A total of 187 patients underwent randomisation. Of these patients, 40% had non–small cell lung cancer, 32% had pancreatic cancer, and 29% had colorectal cancer. At 12 weeks, patients in the ponsegromab groups had significantly greater weight gain than those in the placebo group, with a median between-group difference of 1.22 kg (95% credible interval 0.37 to 2.25) in the 100 mg group, 1.92 (95% credible interval 0.92 to 2.97) in the 200 mg group, and 2.81 (95% credible interval 1.55 to 4.08) in the 400 mg group.
The authors commented that ponsegromab was associated with weight gain in patients with even the most severe weight loss. Half the patients in this study had a body mass index-adjusted weight loss of grade 4; nevertheless, these patients had robust weight gain as compared with placebo in response to ponsegromab. These results challenge the concept of refractory cachexia and suggest that even patients with advanced cachexia may benefit from ponsegromab. Additional studies are needed to determine the appropriate timing for ponsegromab initiation along the cancer cachexia continuum.
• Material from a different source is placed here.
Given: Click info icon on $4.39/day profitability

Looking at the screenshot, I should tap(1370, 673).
Improvements were observed across measures of appetite and cachexia symptoms, along with physical activity, in the 400 mg ponsegromab group relative to placebo. Among all the patients in the study, a higher percentage of those in the 200 mg ponsegromab group (39%) reported no appetite loss at baseline than in the other groups (26% in the 100 mg group, 28% in the 400 mg group, and 21% in the placebo group). Patients in the 100 mg and 400 mg ponsegromab groups had improvements from baseline as compared with the placebo group at 12 weeks regarding scores on the FAACT-ACS and the FAACT-5IASS.
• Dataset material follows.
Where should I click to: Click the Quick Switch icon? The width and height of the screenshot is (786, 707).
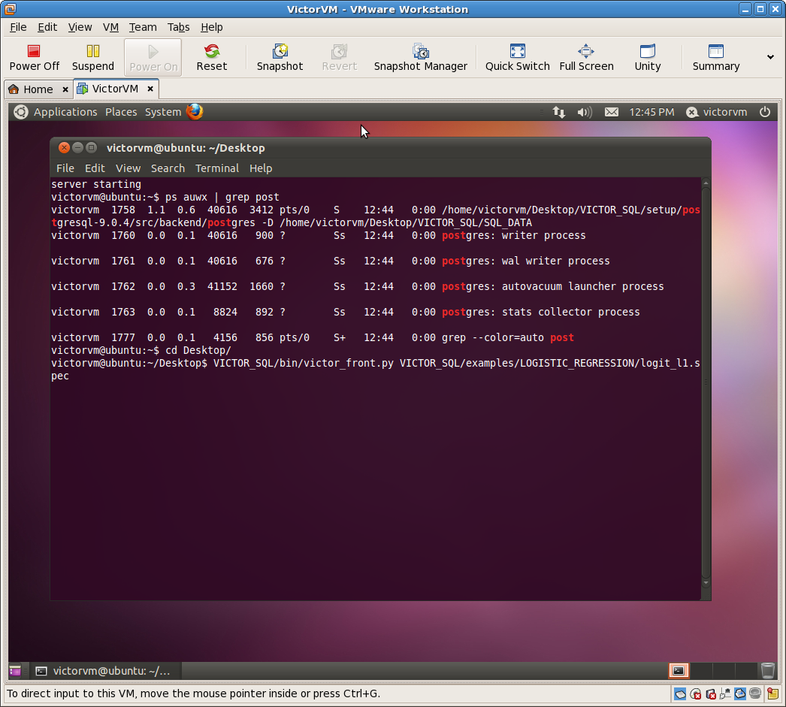click(517, 57)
Patients in the 400 mg ponsegromab group had increased overall activity at 12 weeks as compared with the placebo group, with a difference of 72 minutes (95% credible interval 37 to 107) per day with respect to nonsedentary physical activity. The ponsegromab-mediated increase in nonsedentary physical activity may represent clinically meaningful functional improvement by enabling patients to complete important daily activities.
Adverse events of any cause were reported in 70% of the patients in the ponsegromab group and in 80% of those in the placebo group. In this population with advanced cancer, overall rates of adverse events were similar across groups and occurred in patients who were receiving a high rate (90%) of concurrent systemic anticancer therapies. Nausea and vomiting were reported less frequently in the ponsegromab group than in the placebo group (4% versus 16% for nausea and 5% versus 13% for vomiting). The early discontinuation rate (27%) and percentage of deaths (12%) before 12 weeks reflect rates that have been reported in previous clinical trials involving patients with cancer cachexia. The authors commented that placebo-like safety profile may differentiate ponsegromab from other agents used in cancer cachexia.
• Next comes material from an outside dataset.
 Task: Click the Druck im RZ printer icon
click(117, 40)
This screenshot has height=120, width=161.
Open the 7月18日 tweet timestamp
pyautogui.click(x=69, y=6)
The authors concluded that their findings support the hypothesis that GDF-15 is a primary driver of cachexia and establish this cytokine as a potential therapeutic target for further evaluation in clinical trials.
The study was funded by Pfizer.
Reference
Groarke JD, Crawford J, Collins SM, et al. Ponsegromab for the Treatment of Cancer Cachexia. NEJM; Published online 14 September 2024.